WASHINGTON — President Donald Trump dodged questions Friday about whether he shares similar views about the QAnon conspiracy theory as Republican congressional candidate Marjorie Taylor Greene, just as another past controversial video and articles of hers have been unearthed.


What You Need To Know

  • The president dodged questions about his views on the QAnon conspiracy theory

  • A new video and writings have surfaced of GOP House candidate embracing conspiracies

  • Marjorie Taylor Greene has suggested Obama worked with MS-13 and Hillary Clinton had enemies killed

Greene, a businesswoman who won the GOP primary Tuesday in Georgia’s 14th Congressional District on Tuesday, has embraced the right-wing conspiracy theory that Trump is fighting a secret war against the “deep state.”

During a White House briefing Friday, Trump sidestepped a question about whether he agrees with Greene’s views on QAnon, saying only: “She did very well in the election. She won by a lot. She was very popular. She comes from a great state. And she had a tremendous victory, so, absolutely, I did congratulate her.”

When the reporter tried to press Trump on QAnon, he called on someone else.  

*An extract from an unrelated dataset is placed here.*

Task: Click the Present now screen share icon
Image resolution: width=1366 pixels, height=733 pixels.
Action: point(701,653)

After Taylor’s victory Tuesday, Trump tweeted: “Congratulations to future Republican Star Marjorie Taylor Greene on a big Congressional primary win in Georgia against a very tough and smart opponent. Marjorie is strong on everything and never gives up - a real WINNER!”

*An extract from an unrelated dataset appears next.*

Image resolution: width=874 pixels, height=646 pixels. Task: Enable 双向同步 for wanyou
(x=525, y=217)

There’s newly uncovered evidence showing just how much Greene swims in conspiracy theories.

Media Matters found a video from November 2018 in which she says the Obama administration used the MS-13 gang to have Democratic National Committee staffer Seth Rich assassinated in 2016 and that Hillary Clinton had John F. Kennedy Jr., who died in a 1999 plane crash, killed so she wouldn’t have to face him during her Senate run.  

She also falsely says Obama is Muslim and questions whether a plane actually struck the Pentagon on 9/11. “It's odd there's never any evidence shown for a plane in the Pentagon,” she says in the video. (On Wednesday, she tweeted: "Some people claimed a missile hit the Pentagon. I now know that is not correct. The problem is our government lies to us so much to protect the Deep State, it's hard sometimes to know what is real and what is not.")

Greene also wrote for a now-defunct conspiracy website called “American Truth Seekers.” Using the Internet Archive's WayBack machine, NBC News unearthed some of her past articles, in which she wrote favorably about QAnon, further suggested Clinton had her political enemies killed and pushed the notion that the 2017 Las Vegas mass shooting that left 58 concertgoers dead was planned with the aim of dismantling the Second Amendment. She also accused the Democratic Party of being involved in “Child Sex, Satanism, and the Occult.”

After Greene qualified for her primary runoff in June, Politico reported on newly discovered videos of her making racist, Islamaphobic and anti-Semitic comments. She said Black people “are held slaves to the Democratic Party,” the U.S. government is experiencing an “Islamic invasion,” and George Soros, a Democratic megadonor who is Jewish, turned Jews over to the Nazis, a conspiracy theory that has been proven false.

After those videos surfaced, there was some concern among some Republicans that a Greene victory would bring embarrassment to the party. But 57% of Republican voters in her district nevertheless supported her in Tuesday’s runoff.

“The Republican establishment was against me,” Greene told her reporters Tuesday night. “The D.C. swamp is against me. And the lying fake news media hates my guts. It’s a badge of honor. It’s not about me winning. This is a referendum on every single one of us, on our beliefs.”

Greene is expected to win the general election in the bright red district.